It's impossible to say one way or the other without more information. How much is a "shitton?" If you're talking two, maybe three normal-sized paragraphs of whittled-down story-relevant information it's probably fine; if you're using this as an excuse to dump the character's entire biography on the reader at once it's probably not a good idea.

>>353298
Again, without knowing the details of what you're doing specifically I can't say yea or nay on whether it's good, but a couple of things jump out at me here:

>I only get one chance to show a normal day or two in the protag's life before shit hits the fan and he can't go back to his normal life.
Why exactly are you limited by this time frame? If the story is focused on specific events happening in the present and you don't have time for a long preamble, then you probably need to think long and hard about how important this backstory info really is.

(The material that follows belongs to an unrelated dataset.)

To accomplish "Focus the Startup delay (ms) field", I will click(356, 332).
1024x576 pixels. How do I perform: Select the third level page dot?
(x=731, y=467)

>So I want to include everything now but that's probably a bad idea.
If this is what your gut instinct is telling you, it's probably worth listening to, or at least analyzing to see why it is your instinct is pulling you in this direction.

Again, since I don't know exactly what you have in mind I can't really say whether your idea is good or not, but here's what my gut instinct is telling me, based on past experience reading your work. My suspicion is that this is probably another "Silver Star's Magic Skateboard" moment, where you have a massive amount of detailed information that you feel needs to be conveyed to the reader, but probably a lot of what you consider essential isn't really all that essential. Offhand, I'm guessing a lot of it is stuff that could probably be pared down or even omitted. However, if all of it is actually essential, then you may have problems with how you're structuring the story. If the reader needs more information about the MC's backstory for the story to make sense or for the character to be sympathetic, you may want to reconsider this hyper-condensed "three days until SHTF" timeline you've set up. Can you start the story any earlier, or slow down the pacing to give the reader more time to learn about the MC's past? If so, then maybe you should consider just doing that. If you can't, then you'll probably have to trim the MC's backstory down to just the essentials and make peace with killing a few of your babies. You can either drop some ballast and make the ship go faster, or you can hold on to everything and prepare for a longer and slower voyage, but usually you can't have both.

>>353344
>My story's too black and white right now, a proof reader said to me. Too much "My race and my ways good, their race and their ways bad".
If you want to avoid being too black and white, the thing to do is to try and understand your villains from their own perspective, rather than from yours or from your hero's. What do your villains believe in, if anything? What motivates them? Why are they doing whatever it is they're doing? You don't have to justify it or make them sympathetic; you can still present them as evildoers. The thing is, though, nobody wakes up in the morning and says "today I'm going to be a dick to this one guy, because I'm evil and mwahahahaha." Anyone who does anything has a reason for doing it. It doesn't have to be a good reason or a just reason, it just has to make sense from the perspective of that character, taking into account his motivations and his personality.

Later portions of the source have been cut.